#### [Quoted text]
Tuesday, January 20, 2009

Trepidation

The coldest period of the Beijing winter always seems to fall in the week or so either side of the lunar New Year's Day - no matter how early or late in the Western calendar year that may fall. It's somewhat uncanny.

I had been starting to wonder if that observation would be disproved this year. For the past 5 or 6 days, we seem to have been on a steadily improving trend, with the nighttime temperatures not dropping to more than 4 or 5 degrees below zero (positively "mild" round these parts, I assure you!), and the daytime high creeping a half a degree or so higher each day. Today, the temperature was above freezing by mid-morning (and thus an almost "balmy" 7 degrees Celsius above by mid-afternoon). I don't think that's happened in 5 or 6 weeks. If this continues, the ice on the lakes will be melting quite soon. (Erm, it appears to be permanently melted around Yinding Qiao, but that, I assume, has something to do with a sewage inlet. And it looks dangerously thin all around the edge of Houhai. You can't help but wonder what they're doing to maintain an adequate thickness of ice for the mass skating on Qianhai. Are they actually refrigerating it, do you suppose??)

#### [Written request 1]
List every line of the records that contains the string "column".
The text and the records are unrelated to each other.

#### [Input material]

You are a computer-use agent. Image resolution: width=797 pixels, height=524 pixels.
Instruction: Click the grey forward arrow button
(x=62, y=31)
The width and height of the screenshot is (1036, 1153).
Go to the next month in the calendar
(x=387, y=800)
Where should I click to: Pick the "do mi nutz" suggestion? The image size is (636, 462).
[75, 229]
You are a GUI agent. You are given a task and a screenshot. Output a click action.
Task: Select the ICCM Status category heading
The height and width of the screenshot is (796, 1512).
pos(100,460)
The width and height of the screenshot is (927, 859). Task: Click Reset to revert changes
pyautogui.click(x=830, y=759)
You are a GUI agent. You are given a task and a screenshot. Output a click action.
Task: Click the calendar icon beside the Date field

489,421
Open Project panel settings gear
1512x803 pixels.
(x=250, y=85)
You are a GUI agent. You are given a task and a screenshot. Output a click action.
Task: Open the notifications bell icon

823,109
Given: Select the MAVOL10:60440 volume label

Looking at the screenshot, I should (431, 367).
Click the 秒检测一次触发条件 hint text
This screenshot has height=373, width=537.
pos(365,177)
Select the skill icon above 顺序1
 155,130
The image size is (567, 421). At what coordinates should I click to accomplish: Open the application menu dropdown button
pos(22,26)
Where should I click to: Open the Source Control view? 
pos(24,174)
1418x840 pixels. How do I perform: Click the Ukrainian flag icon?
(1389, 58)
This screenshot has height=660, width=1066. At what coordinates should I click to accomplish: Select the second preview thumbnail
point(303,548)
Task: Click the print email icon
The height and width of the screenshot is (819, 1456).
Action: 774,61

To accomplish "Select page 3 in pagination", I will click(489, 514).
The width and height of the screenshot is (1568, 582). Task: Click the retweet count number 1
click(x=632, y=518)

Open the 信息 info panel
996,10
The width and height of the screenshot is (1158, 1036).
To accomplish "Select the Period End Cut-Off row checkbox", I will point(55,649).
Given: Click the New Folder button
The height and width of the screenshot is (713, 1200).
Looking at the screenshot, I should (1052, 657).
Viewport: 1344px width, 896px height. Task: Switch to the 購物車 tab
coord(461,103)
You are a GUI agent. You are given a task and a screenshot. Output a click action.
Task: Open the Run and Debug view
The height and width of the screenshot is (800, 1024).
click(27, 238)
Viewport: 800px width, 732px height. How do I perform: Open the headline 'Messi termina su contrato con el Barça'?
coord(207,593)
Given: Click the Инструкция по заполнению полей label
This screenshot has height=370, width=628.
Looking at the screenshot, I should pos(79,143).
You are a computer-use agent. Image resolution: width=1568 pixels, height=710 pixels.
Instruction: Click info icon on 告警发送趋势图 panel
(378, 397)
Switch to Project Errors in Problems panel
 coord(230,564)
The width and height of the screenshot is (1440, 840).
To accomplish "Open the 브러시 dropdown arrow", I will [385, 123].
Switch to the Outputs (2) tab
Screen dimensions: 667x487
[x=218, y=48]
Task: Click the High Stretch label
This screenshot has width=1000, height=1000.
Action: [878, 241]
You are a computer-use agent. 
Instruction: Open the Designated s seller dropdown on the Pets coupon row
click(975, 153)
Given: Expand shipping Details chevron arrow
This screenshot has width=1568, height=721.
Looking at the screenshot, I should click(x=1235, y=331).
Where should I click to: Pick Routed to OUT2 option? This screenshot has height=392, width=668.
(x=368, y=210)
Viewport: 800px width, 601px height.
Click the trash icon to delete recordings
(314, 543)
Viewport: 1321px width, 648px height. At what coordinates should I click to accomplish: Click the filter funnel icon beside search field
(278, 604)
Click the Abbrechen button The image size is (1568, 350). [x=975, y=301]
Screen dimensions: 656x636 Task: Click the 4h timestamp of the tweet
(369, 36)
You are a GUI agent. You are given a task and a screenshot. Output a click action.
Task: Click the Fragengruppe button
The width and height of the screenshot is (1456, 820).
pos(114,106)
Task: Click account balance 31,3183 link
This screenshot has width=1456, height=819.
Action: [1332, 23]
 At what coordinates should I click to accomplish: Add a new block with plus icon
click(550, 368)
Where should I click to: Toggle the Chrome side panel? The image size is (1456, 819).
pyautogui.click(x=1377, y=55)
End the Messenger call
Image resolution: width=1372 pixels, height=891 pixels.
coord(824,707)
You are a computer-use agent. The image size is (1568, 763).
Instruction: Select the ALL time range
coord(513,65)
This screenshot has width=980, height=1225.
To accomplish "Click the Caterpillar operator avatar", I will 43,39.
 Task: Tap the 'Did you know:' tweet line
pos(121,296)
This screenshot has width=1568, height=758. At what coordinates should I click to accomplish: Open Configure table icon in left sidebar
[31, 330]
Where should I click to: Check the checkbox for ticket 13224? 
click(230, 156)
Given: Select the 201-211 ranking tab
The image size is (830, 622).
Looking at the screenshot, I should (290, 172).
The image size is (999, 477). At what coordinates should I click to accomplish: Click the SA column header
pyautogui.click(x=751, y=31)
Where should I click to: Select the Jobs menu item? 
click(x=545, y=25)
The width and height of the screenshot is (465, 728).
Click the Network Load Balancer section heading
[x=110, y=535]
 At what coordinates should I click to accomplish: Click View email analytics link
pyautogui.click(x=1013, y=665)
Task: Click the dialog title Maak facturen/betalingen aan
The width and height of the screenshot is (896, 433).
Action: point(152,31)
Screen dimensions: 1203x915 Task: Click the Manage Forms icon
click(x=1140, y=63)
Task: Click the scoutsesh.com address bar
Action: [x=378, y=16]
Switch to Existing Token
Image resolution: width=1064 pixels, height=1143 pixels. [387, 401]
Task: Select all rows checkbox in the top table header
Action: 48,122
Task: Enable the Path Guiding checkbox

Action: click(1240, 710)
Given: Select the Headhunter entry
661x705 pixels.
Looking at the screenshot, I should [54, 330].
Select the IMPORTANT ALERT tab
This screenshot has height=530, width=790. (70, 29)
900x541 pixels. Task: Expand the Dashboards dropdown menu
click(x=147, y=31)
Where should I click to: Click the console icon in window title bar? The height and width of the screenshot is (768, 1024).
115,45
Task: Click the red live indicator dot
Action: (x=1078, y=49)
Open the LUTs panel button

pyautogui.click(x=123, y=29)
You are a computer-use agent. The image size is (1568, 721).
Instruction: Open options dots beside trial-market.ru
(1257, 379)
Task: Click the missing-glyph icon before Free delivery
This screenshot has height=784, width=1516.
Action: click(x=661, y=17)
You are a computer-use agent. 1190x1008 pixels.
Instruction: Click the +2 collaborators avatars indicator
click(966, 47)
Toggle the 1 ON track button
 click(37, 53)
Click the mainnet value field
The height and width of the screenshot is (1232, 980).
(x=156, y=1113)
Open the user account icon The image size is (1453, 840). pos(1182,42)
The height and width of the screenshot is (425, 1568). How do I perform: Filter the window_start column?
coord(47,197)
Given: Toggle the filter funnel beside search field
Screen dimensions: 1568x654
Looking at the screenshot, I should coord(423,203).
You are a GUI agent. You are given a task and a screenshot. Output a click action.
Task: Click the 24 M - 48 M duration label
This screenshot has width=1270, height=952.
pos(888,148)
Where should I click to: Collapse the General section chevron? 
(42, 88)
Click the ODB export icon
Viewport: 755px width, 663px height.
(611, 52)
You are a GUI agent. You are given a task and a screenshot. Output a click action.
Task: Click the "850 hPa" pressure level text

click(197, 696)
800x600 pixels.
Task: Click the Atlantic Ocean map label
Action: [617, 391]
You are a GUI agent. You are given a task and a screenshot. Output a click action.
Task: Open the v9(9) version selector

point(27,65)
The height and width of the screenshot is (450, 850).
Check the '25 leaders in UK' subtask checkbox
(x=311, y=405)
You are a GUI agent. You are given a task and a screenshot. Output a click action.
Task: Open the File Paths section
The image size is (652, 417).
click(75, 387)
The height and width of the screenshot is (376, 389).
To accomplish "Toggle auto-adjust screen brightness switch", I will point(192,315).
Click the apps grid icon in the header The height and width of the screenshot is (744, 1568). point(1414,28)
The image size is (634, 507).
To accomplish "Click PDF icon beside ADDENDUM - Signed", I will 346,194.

#### [Written request 2]
Pick up the post about the Beijing winter after its final sentence and keep writing it.

#### [Written answer 1]
The image size is (999, 477). At what coordinates should I click to accomplish: Click the SA column header
The height and width of the screenshot is (425, 1568). How do I perform: Filter the window_start column?

#### [Written answer 2]
However, there have been rumours flying around for a few days now that it's going to get seriously f***ing cold again around the middle of this week; and now Weather Underground "confirms" that on Thursday we can expect a daytime high of -8. With 10 or 12 degrees of windchill on top. Ouch! I have found Weather Underground's predictions for China more than 24 hours ahead to be wildly unreliable, but.... if this one proves to be correct, I think that will be the coldest day we've had all winter so far. In fact, it will probably be worse than the coldest night we've had all winter. And these Siberian cold snaps usually hang around for at least 3 or 4 days.

Not looking forward to it.....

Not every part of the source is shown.